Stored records
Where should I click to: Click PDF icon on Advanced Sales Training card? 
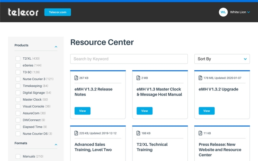76,133
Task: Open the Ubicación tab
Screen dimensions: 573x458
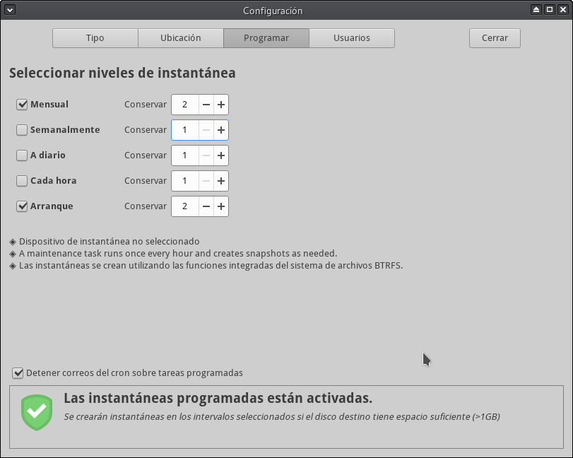Action: [x=181, y=38]
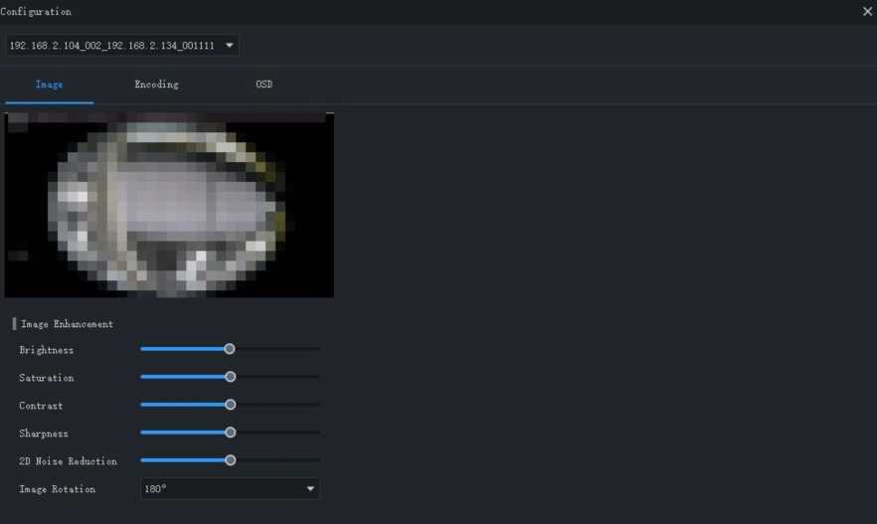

> **THE TASK**
Print the records exactly, every one. Leave out the pictures.

> **WRITTEN SOLUTION**
Where should I click to: Click PDF icon on Advanced Sales Training card? 
76,133
Task: Open the Ubicación tab
Screen dimensions: 573x458
Action: [x=181, y=38]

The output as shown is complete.